You did not act like a jerk, you wanted to be involved in the decisions, F#$K THAT ITS YOUR MONEY. 

And regarding staying married for your kids, do you want to raise another like her? If you have a daughter she will be modeled a life without seeing love between their mother and father? Girls marry their fathers and boys marry their mothers. Are you ready to sentence your children's spouses to the life you lived? I would hope not. File for divorce, cut her off financially so she can experience what single motherhood is like. Out her to all friends and family, and do it all at once.

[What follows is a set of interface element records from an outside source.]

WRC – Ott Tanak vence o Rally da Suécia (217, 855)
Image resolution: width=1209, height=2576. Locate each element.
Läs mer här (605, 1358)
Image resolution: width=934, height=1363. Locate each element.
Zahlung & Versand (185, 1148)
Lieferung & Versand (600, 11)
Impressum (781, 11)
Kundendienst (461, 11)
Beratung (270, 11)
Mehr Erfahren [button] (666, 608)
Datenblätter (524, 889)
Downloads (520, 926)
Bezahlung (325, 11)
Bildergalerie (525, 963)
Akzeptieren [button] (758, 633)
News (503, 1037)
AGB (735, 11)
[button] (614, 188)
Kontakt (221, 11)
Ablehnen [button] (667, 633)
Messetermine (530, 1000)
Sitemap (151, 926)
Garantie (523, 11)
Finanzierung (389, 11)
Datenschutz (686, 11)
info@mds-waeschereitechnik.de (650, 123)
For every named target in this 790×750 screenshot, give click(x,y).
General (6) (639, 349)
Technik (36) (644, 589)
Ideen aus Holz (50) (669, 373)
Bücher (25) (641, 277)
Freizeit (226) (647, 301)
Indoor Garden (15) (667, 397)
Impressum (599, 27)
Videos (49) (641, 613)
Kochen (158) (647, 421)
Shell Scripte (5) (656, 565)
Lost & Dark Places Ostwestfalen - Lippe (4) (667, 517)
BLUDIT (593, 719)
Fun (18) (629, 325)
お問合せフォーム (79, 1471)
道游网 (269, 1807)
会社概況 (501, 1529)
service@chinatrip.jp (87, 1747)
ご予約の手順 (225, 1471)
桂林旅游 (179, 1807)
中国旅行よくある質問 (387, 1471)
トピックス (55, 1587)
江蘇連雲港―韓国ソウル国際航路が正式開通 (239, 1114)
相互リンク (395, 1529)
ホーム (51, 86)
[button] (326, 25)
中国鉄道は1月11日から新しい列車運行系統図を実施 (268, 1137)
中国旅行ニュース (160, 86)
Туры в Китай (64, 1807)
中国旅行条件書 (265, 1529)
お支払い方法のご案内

If you want to finish your sentence with her, that's your choice. But please don't do this to your kids. Divorce her, and find someone to love you for who you are, not what you can provide her.


----------



## morituri (Apr 1, 2011)

mike_1972 said:


> Also I admitted I was thinking about divorce a while ago, so *she responded instead of divorce we should have open relationship*and stay married for sake of kids. My reply was I do not want open relationship - I want her, but her answer was "too late".


When a husband or wife suggests having an open relationship to his/her spouse, it usually is because he/she is already having an affair and just wants to legitimize it.

Maybe I'm wrong but from your posts it seems that you were quite content simply being roommates with benefits. Now that she is in at least an EA, and possibly a PA as well, she has cut you off from those sexual benefits. In case you forgot, most women need to feel emotionally connected with their men in order to feel sexual desire. What have you done to make her emotionally connected to you? Mind you I'm not blaming you for choice to have an affair - she is solely responsible for that - but you are responsible for making her feel emotionally supported.

You have been given excellent advise by the others, now it is up to you whether or not you will follow it. I will just add that you if you want to do something to help YOU become emotionally stronger, then click on the links below my signature titled "Just Let Them Go", "The 180 degree rules" and "No More Mr Nice Guy". Women are attracted to emotionally strong men and right now your wife doesn't see you as one. Following the principles of the links I mentioned will make you into a much more attractive man than the one you are at this moment. But again the choice to do it is yours.


----------